ECLI:NL:HR:1999:AA2880
Hoge Raad
- Cassatie
- P. Pos
- A. Beukenhorst
- J. Monné
- Rechtspraak.nl
Ontvankelijkheid van het beroep in cassatie inzake inkomstenbelasting en premie volksverzekeringen
In deze zaak gaat het om een beroep in cassatie van X, die optreedt als gemachtigde van Y, tegen een uitspraak van het Gerechts-hof te Amsterdam van 18 december 1998. De zaak betreft de aan Y opgelegde aanslag in de inkomstenbelasting en premie volksverzekeringen voor het jaar 1995. De Hoge Raad heeft in deze procedure de ontvankelijkheid van het beroep in cassatie beoordeeld.
De Griffier van de Hoge Raad heeft op 4 maart 1999 een aangetekende brief gestuurd naar de gemachtigde, waarin verzocht werd om binnen vier weken een schriftelijke machtiging over te leggen. De gemachtigde, Haddad, heeft echter niet voldaan aan dit verzoek. Hierdoor heeft de Hoge Raad geoordeeld dat het beroep in cassatie niet-ontvankelijk verklaard moet worden.

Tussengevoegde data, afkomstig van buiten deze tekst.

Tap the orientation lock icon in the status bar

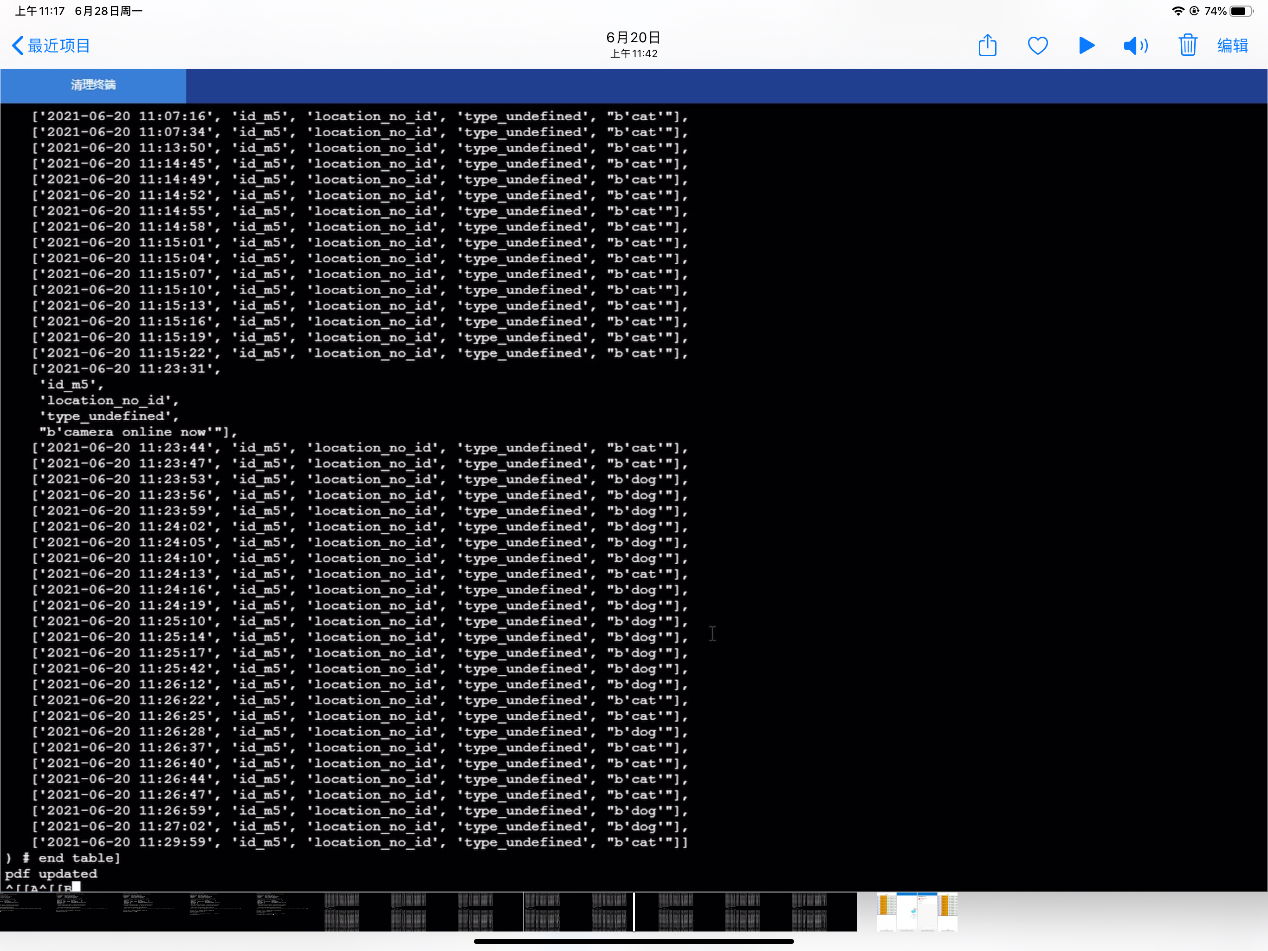[x=1194, y=11]
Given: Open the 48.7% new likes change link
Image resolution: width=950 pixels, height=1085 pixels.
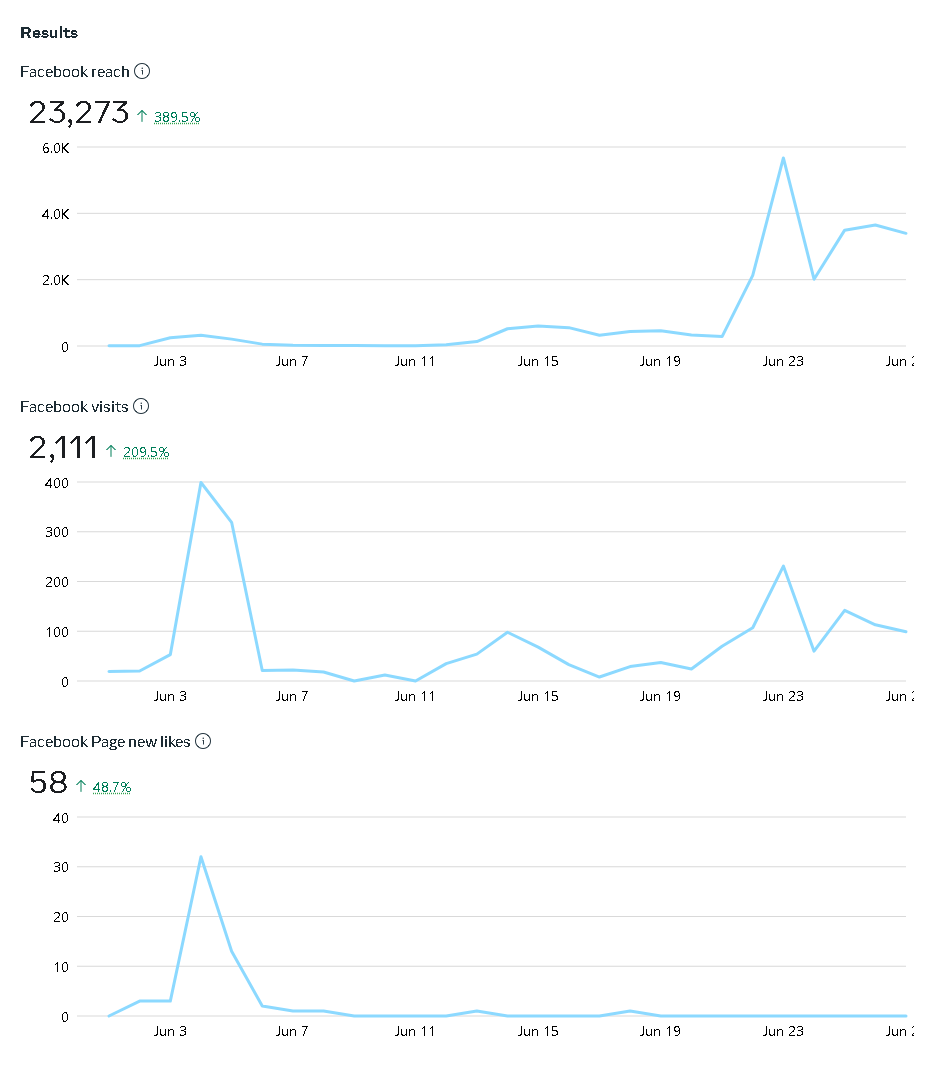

Daarnaast heeft de Hoge Raad overwogen dat er geen termen aanwezig zijn voor een veroordeling in de proceskosten, zoals bedoeld in artikel 5a van de Wet administratieve rechtspraak belastingzaken. De Hoge Raad heeft op 22 september 1999 het arrest vastgesteld, waarbij de raadsheer Pos als voorzitter fungeerde, samen met de raadsheren Beukenhorst en Monné. De uitspraak is in het openbaar gedaan, met de waarnemende griffier Bolle aanwezig.